**What to do**
Express the lines from the one containing "is (460, 419)." up to and including the one containing "center [843, 433]." as a Markdown table with two columns, Row and Line, omitting any blank lines.

**Records provided**
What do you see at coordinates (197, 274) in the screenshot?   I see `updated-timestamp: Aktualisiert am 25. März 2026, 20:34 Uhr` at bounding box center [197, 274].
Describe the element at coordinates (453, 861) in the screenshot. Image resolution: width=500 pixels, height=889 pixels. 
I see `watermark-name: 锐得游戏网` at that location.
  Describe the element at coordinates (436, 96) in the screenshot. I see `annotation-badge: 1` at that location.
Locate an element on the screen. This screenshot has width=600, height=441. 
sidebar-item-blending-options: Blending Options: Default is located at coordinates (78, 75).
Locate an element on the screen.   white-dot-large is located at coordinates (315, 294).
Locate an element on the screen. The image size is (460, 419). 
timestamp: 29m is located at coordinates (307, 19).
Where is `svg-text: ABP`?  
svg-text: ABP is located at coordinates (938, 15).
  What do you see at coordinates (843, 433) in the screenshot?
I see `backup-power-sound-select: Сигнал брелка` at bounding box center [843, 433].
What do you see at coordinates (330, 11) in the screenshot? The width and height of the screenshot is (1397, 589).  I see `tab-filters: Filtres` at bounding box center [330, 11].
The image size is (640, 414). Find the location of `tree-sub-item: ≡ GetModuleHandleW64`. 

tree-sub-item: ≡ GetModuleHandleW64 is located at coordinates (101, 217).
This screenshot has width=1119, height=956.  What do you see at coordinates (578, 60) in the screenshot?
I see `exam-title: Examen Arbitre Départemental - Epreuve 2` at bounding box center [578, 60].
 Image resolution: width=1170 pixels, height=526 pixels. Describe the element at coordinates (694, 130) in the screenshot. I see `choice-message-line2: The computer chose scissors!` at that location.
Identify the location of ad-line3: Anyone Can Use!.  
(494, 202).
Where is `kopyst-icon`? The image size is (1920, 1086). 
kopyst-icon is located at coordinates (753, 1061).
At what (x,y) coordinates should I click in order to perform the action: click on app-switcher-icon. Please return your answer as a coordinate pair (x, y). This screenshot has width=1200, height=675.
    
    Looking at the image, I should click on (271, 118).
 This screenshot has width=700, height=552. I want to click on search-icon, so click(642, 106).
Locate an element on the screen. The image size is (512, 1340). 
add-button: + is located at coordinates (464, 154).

**Solution for this problem**
| Row | Line |
|---|---|
| 1 | Locate an element on the screen. The image size is (460, 419).  |
| 2 | timestamp: 29m is located at coordinates (307, 19). |
| 3 | Where is `svg-text: ABP`?   |
| 4 | svg-text: ABP is located at coordinates (938, 15). |
| 5 |   What do you see at coordinates (843, 433) in the screenshot? |
| 6 | I see `backup-power-sound-select: Сигнал брелка` at bounding box center [843, 433]. |